- WORK REQUEST: A partial copy is required: transcribe exactly the lines from the one containing "This screenshot has width=1562, height=750." through the last line below, without any pictures.

[Pixel coordinate grounding data]
──────────

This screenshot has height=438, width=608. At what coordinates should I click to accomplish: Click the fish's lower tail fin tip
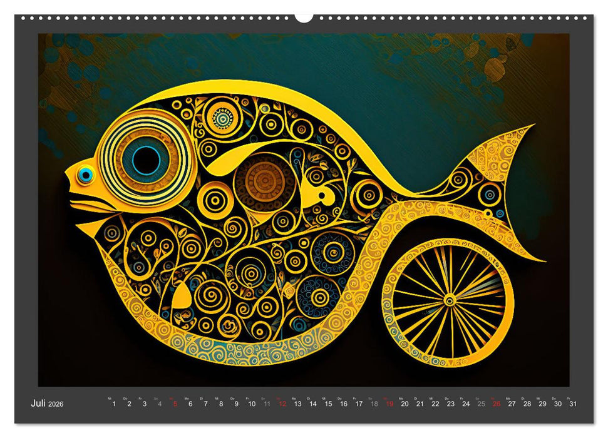point(540,258)
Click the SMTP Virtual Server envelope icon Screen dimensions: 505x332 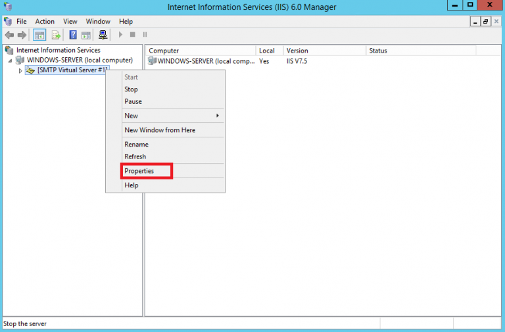[x=31, y=70]
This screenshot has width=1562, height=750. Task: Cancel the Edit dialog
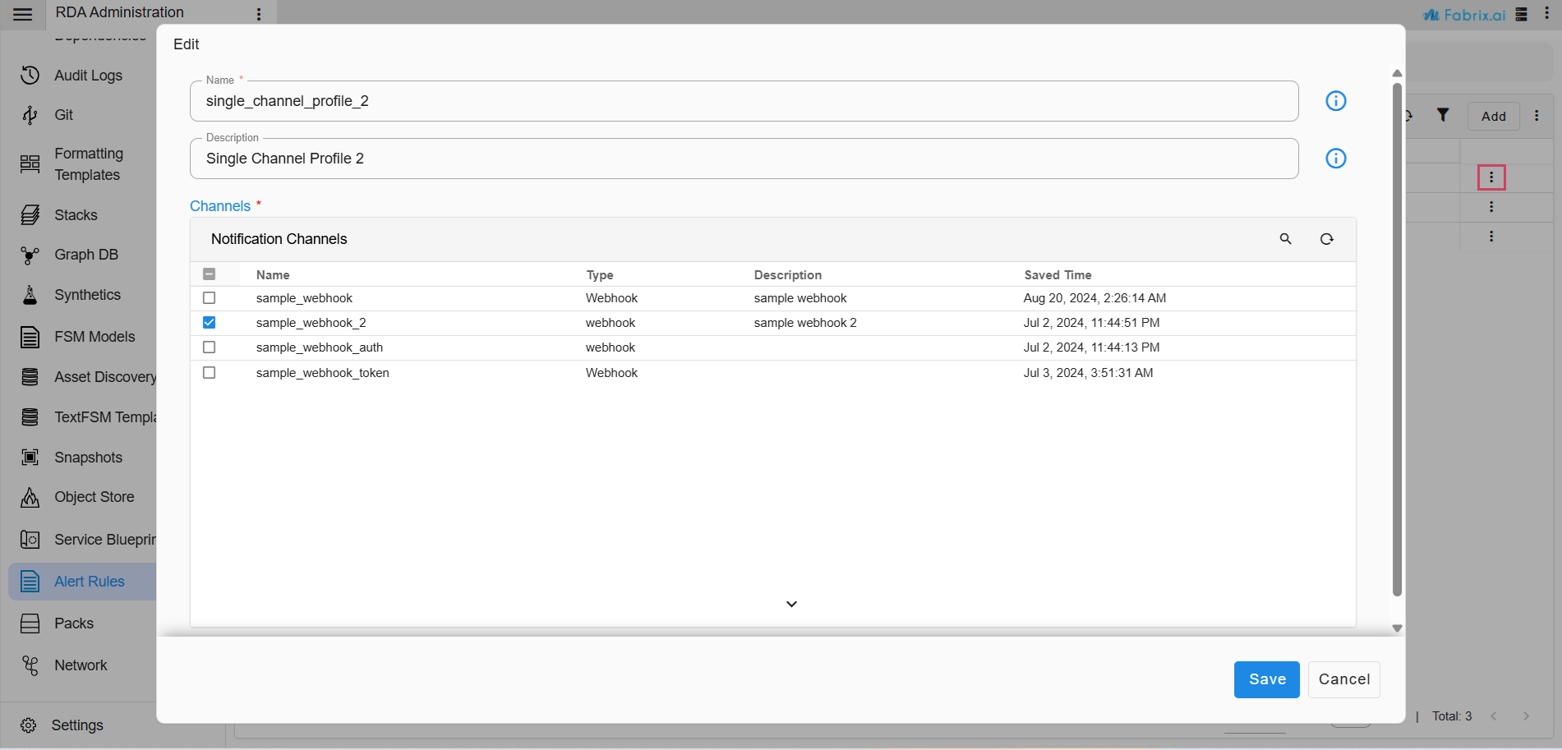(1343, 679)
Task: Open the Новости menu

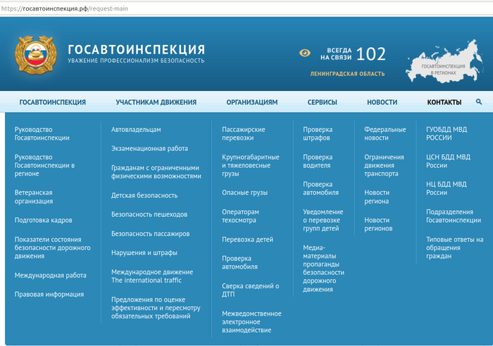Action: click(x=382, y=102)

──────────

- SOLUTION:
This screenshot has width=1562, height=750. Task: Cancel the Edit dialog
(1343, 679)
Task: Open the Новости menu

Action: click(x=382, y=102)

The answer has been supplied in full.